TAREFAS A REALIZAR:
[1] Transcreva do texto fornecido, sem qualquer alteração, o trecho que começa em "Dirigi-me três vezes" e termina em "um crime fiscal.".
[2] Responda às perguntas seguintes com base no texto fornecido.
(a) Para que percentagem passou a incapacidade depois da junta médica, e a que título?
(b) Por que motivo a pessoa não foi atendida na primeira ida ao serviço de Finanças?
(c) Que documento não foi levado na segunda ida ao serviço de Finanças?

TEXTO FORNECIDO:
Na sequência da junta médica, a minha incapacidade passou de 60%, a título temporário, para 25%, a título definitivo. Foram, sem dúvida, boas notícias, mas a redução da percentagem de incapacidade obriga o doente a dirigir-se ao serviço de Finanças para dar conhecimento da nova incapacidade.
[Reflexão 6: esta comunicação não devia ser automática entre o Ministério da Saúde e o Ministério das Finanças?]

Dirigi-me três vezes ao serviço de Finanças: na primeira vez não fui atendida porque encerraram o serviço devido a um surto de COVID-19, e pediram para enviar e-mail com o atestado (nunca me responderam ao e-mail, e nunca actualizaram a informação); na segunda vez fui atendida, mas como não levei o atestado de incapacidade emitido em 2015 informaram que me iriam contactar depois de consultarem o meu cadastro (nunca me contactaram e nunca actualizaram a informação); na terceira vez consegui que me averbassem a incapacidade, mas a senhora funcionária fez questão de me tratar como se eu tivesse cometido um crime fiscal.

EXCERTOS DE DADOS:
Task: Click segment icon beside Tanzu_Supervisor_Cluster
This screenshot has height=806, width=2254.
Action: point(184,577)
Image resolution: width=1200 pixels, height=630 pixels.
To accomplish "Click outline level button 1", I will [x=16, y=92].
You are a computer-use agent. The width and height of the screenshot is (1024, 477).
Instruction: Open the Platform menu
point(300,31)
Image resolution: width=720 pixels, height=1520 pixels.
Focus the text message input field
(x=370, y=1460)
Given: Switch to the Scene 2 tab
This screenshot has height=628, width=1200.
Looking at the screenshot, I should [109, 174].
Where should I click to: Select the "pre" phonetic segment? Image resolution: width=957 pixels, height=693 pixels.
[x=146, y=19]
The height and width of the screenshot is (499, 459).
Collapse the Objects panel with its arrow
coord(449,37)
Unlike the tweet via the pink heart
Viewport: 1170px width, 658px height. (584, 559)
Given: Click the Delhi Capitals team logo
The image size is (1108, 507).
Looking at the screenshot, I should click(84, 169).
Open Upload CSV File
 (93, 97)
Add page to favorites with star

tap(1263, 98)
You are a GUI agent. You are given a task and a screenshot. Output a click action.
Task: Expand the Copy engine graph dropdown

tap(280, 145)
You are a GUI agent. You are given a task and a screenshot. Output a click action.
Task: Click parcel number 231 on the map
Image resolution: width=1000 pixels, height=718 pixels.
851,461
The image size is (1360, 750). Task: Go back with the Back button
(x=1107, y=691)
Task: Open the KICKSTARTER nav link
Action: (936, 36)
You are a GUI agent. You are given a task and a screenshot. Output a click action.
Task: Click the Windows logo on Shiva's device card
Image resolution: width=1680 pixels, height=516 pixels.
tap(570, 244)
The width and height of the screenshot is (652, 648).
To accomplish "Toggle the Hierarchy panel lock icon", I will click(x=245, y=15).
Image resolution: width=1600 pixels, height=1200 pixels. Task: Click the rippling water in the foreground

EXERCÍCIO RESOLVIDO:
[1]
Dirigi-me três vezes ao serviço de Finanças: na primeira vez não fui atendida porque encerraram o serviço devido a um surto de COVID-19, e pediram para enviar e-mail com o atestado (nunca me responderam ao e-mail, e nunca actualizaram a informação); na segunda vez fui atendida, mas como não levei o atestado de incapacidade emitido em 2015 informaram que me iriam contactar depois de consultarem o meu cadastro (nunca me contactaram e nunca actualizaram a informação); na terceira vez consegui que me averbassem a incapacidade, mas a senhora funcionária fez questão de me tratar como se eu tivesse cometido um crime fiscal.

[2]
(a) Passou para 25%, a título definitivo.
(b) O serviço foi encerrado devido a um surto de COVID-19.
(c) O atestado de incapacidade emitido em 2015.